Grancalcin is a recently described Ca2+-binding protein especially abundant in human neutrophils, Grancalcin belongs to the penta-EF-hand subfamily of EF-hand proteins, which also comprises calpain, sorcin, peflin, and ALG-2. Penta-EF-hand members are typified by two novel types of EF-hands: one that binds Ca2+ although it has an unusual Ca2+ coordination loop and one that does not bind Ca2+ but is directly involved in homodimerization, We have developed a novel method for purification of native grancalcin and found that the N terminus of wild-type grancalcin is acetylated, This posttranslational modification does not affect the secondary structure or conformation of the protein.
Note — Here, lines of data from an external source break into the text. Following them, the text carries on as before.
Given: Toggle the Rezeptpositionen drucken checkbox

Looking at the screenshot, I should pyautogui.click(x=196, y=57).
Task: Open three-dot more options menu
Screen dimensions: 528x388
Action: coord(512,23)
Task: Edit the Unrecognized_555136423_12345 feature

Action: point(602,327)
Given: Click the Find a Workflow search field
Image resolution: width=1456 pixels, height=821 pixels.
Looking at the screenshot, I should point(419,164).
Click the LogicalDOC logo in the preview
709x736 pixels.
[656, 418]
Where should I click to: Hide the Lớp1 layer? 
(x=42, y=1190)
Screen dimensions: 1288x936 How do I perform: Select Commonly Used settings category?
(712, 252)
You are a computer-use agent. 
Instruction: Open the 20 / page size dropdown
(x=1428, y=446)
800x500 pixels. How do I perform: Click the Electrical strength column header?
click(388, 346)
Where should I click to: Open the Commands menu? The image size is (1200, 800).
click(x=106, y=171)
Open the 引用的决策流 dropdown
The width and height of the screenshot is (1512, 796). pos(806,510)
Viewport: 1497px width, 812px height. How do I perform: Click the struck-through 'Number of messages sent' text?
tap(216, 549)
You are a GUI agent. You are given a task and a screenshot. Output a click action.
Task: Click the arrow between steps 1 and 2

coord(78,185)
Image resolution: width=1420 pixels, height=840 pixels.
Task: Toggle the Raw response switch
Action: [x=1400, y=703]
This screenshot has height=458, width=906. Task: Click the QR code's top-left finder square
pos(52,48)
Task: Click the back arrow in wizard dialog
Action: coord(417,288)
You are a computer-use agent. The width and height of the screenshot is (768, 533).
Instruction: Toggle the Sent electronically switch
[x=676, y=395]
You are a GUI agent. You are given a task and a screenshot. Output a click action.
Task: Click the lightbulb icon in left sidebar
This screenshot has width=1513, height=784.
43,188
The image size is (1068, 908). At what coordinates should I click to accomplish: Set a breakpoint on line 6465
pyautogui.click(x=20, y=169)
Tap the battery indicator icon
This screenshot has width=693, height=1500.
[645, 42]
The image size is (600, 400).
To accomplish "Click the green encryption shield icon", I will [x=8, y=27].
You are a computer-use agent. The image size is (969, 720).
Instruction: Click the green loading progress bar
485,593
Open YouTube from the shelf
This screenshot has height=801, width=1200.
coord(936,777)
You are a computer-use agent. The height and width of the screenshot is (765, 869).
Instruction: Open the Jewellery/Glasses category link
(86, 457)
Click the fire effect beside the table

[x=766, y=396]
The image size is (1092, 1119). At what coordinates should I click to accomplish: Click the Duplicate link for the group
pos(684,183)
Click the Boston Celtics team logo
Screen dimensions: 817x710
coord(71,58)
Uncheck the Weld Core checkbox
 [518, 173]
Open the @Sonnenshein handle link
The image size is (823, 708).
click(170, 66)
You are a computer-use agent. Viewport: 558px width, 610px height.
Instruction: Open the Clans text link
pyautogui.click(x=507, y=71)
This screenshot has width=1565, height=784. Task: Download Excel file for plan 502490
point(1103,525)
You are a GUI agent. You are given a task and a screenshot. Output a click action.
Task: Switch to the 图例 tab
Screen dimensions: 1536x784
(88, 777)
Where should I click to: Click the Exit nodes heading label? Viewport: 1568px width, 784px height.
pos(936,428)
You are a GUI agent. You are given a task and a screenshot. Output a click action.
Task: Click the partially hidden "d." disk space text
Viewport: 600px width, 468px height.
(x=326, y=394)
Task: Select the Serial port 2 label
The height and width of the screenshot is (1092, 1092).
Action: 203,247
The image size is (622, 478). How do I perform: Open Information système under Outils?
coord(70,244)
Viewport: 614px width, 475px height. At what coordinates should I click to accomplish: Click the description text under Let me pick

We found that both native and recombinant grancalcin always exists as a homodimer, regardless of the Ca2+ load. Flow dialysis showed that recombinant grancalcin binds two Ca2+ per subunit with positive cooperativity and moderate affinity ([Ca2+](0.5) of 25 and 83 muM in the presence and absence of octyl glycoside, respectively) and that the sites are of the Ca2+-specific type. Furthermore, we showed, by several independent methods, that grancalcin undergoes important conformational changes upon binding of Ca2+ and subsequently exposes hydrophobic amino acid residues, which direct the protein to hydrophobic surfaces. By affinity chromatography of solubilized human neutrophils on immobilized grancalcin, L-plastin, a leukocyte-specific actin-bundling protein, was found to interact with grancalcin in a negative Ca2+-dependent manner. This was substantiated by co-immunoprecipitation of grancalcin by anti-L-plastin antibodies and vice verse.